NHC LLC v. Centaur Construction Company Inc.
1:19-cv-06332
| N.D. Ill. | May 30, 2025Background
- NHC LLC obtained a $22 million judgment against Centaur Construction Co., Inc. and its principals, Spiro Tsaparas and Peter Alexopoulos; the judgment is under appeal but not stayed.
- NHC served asset discovery citations on Tsaparas, including a restraining provision prohibiting transfer of non-exempt assets.
- NHC discovered, through US Bank records and other evidence, that Tsaparas repeatedly transferred significant sums in violation of the citation and failed to disclose these in required court filings.
- The court had previously ordered Tsaparas to make installment payments and file monthly accountings under penalty of perjury.
- Tsaparas repeatedly failed to provide timely, complete accountings and did not disclose substantial transfers.
- NHC moved for contempt; Tsaparas did not dispute the key transfers but challenged the appropriateness and procedure behind contempt remedies.
Issues
| Issue | Plaintiff's Argument | Defendant's Argument | Held |
|---|---|---|---|
| Whether undisclosed transfers in violation of citation constitute contempt | Tsaparas violated explicit court orders by transferring/withdrawing assets and failing to disclose transactions | Contempt is not proper; NHC should have pursued further discovery or a hearing first | Tsaparas is in civil contempt for repeated violations |
| Whether the court should require payments and freeze accounts as remedies | Financial penalties and asset freezes are appropriate to remedy and prevent future violations | Lacks ability to pay and has conflicting tax liens; remedies are improper | Remedies are proper; prior disclosures not credible given evidence of undisclosed assets |
| Whether further hearings or opportunities to comply are required before contempt | Multiple opportunities already provided; sufficient notice and chance to be heard | Additional hearings/opportunities required before contempt finding | No further hearing required; due process satisfied |
| Whether non-compliance was significant or isolated | Pattern of significant, undisclosed transfers indicates willful misconduct | Some transfers were small and court excused past isolated/miscellaneous ones | Violations are substantial and part of a pattern, not excusable as isolated |
Key Cases Cited
- FTC v. Trudeau, 579 F.3d 754 (7th Cir. 2009) (establishes standard for contempt—clear and convincing evidence of violation of unequivocal court order)

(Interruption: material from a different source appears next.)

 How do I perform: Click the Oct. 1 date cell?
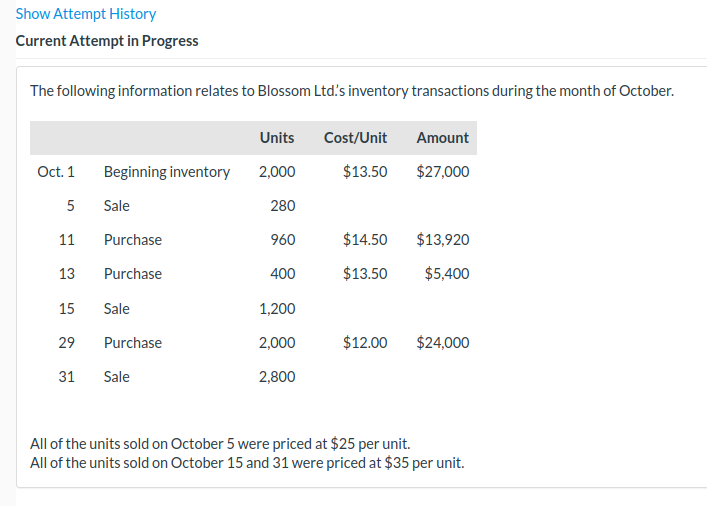pyautogui.click(x=56, y=172)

- SEC v. Hyatt, 621 F.3d 687 (7th Cir. 2010) (elements for civil contempt; no requirement for a special contempt hearing when notice/opportunity met)
- Shales v. T. Manning Concrete, Inc., 847 F. Supp. 2d 1102 (N.D. Ill. 2012) (explains Illinois asset discovery and citation proceedings)
- Gibbons v. Kowal, 2024 IL App (1st) 232124 (Ill. App. Ct. 2024) (Illinois law on citations to discover assets and restraining provisions)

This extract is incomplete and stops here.